Stored items:
- Opening Delimiter -

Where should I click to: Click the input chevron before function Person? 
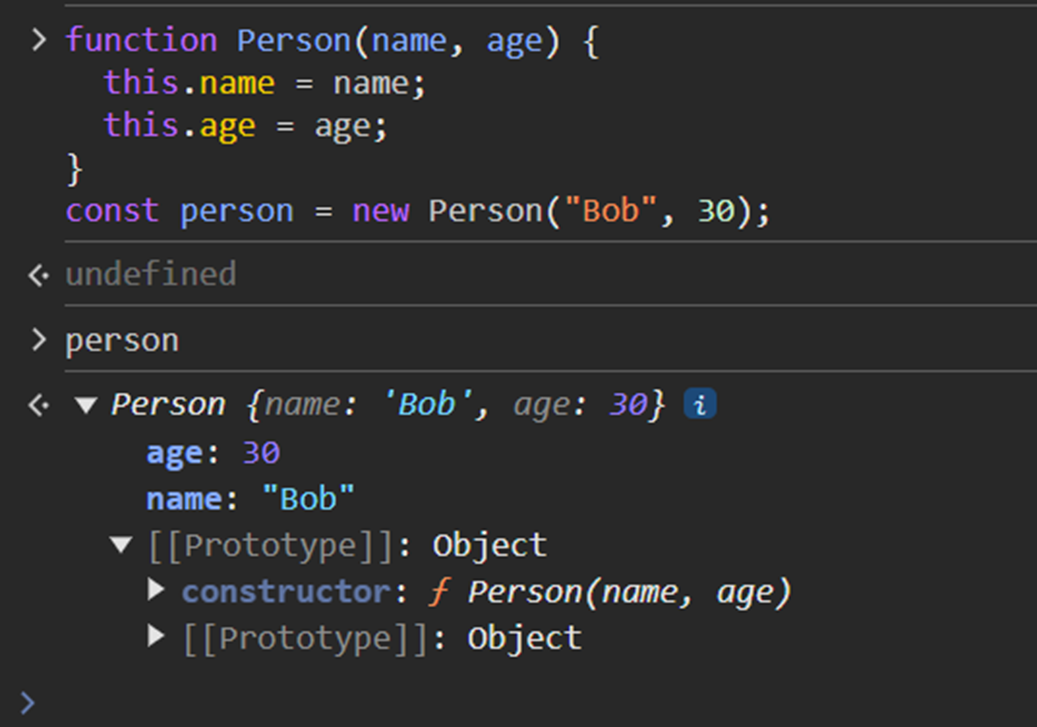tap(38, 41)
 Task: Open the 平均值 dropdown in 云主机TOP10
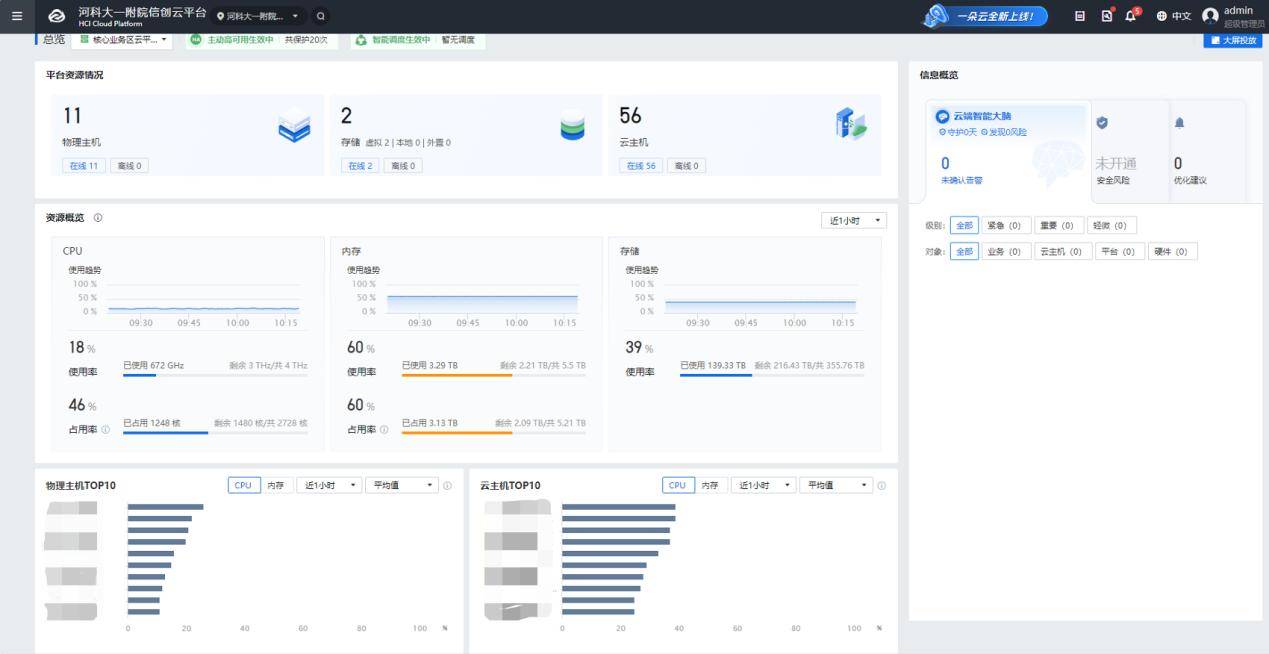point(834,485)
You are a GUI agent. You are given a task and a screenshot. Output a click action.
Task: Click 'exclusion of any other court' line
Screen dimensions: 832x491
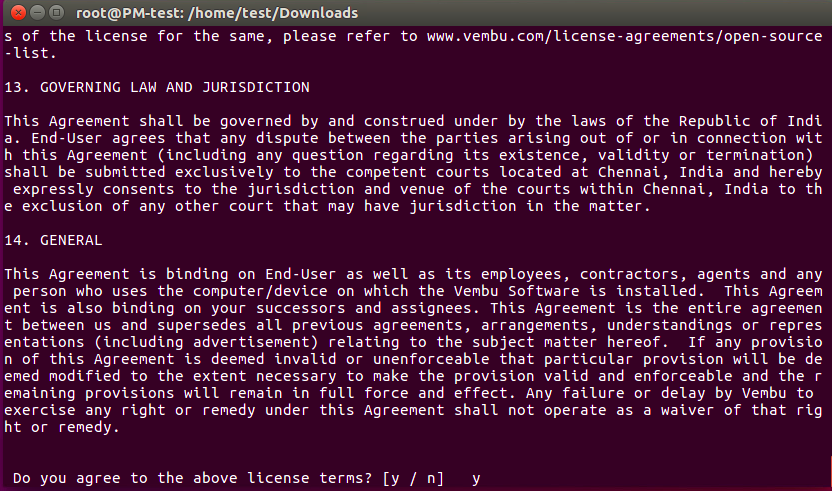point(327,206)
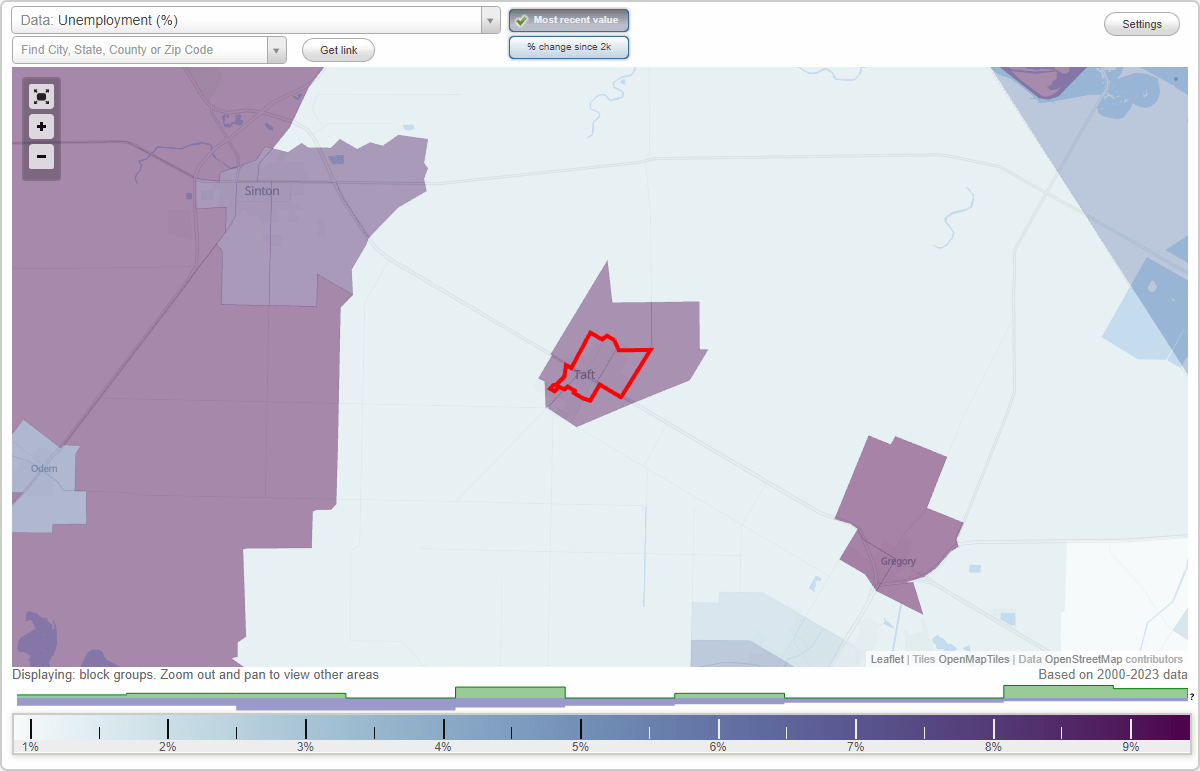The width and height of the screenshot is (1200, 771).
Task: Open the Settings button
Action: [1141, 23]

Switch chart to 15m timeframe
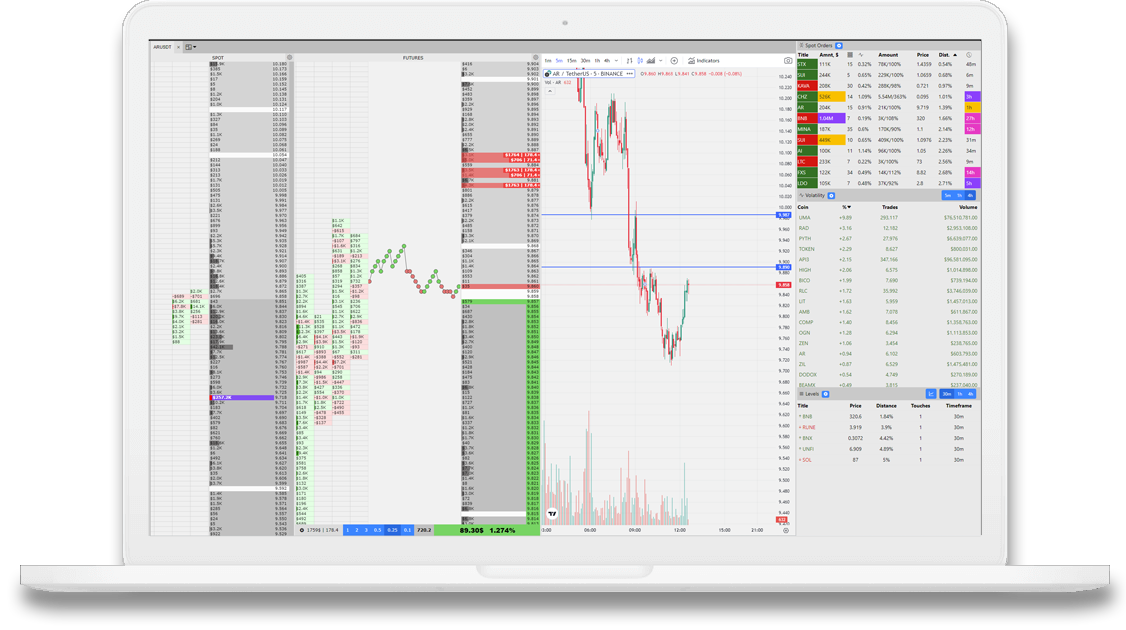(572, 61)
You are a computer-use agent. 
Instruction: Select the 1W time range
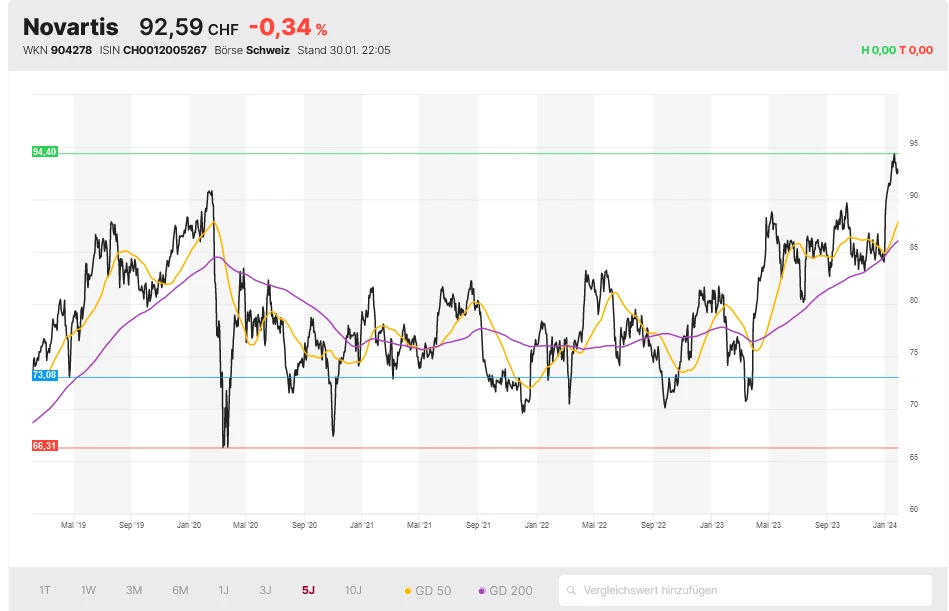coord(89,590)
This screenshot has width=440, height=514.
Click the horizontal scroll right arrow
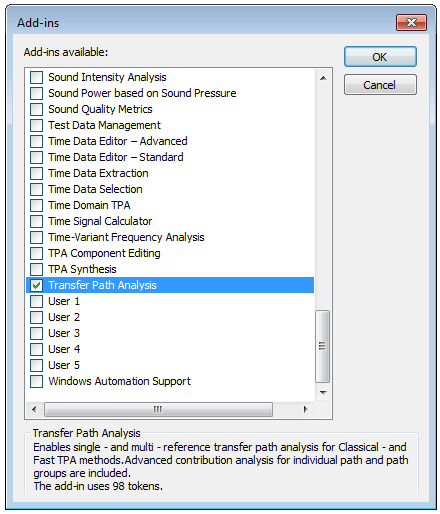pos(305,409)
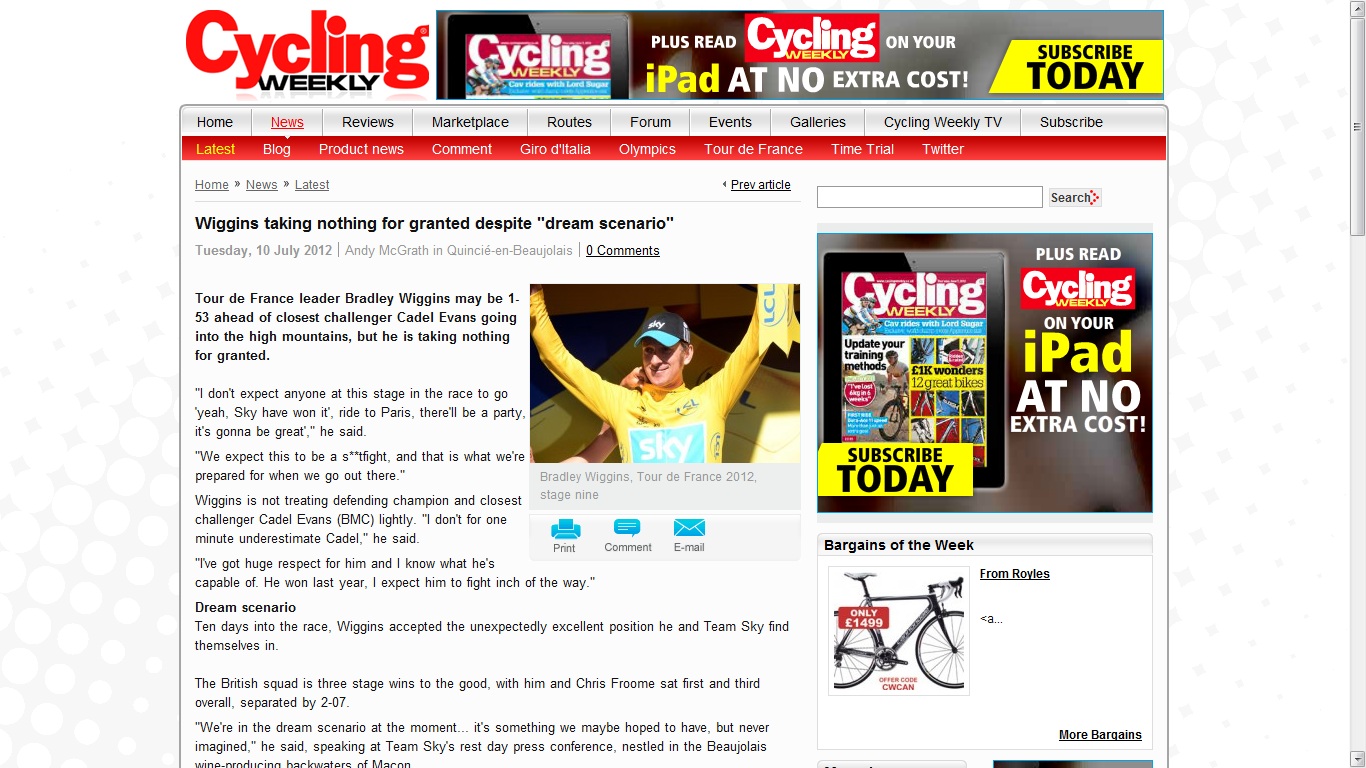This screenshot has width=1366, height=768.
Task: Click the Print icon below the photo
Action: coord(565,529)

- Closing Delimiter -

[Exercise directions]
In the entries above, tally the lines that include the string "agent". Give the figure only.

[Response to this exercise]
2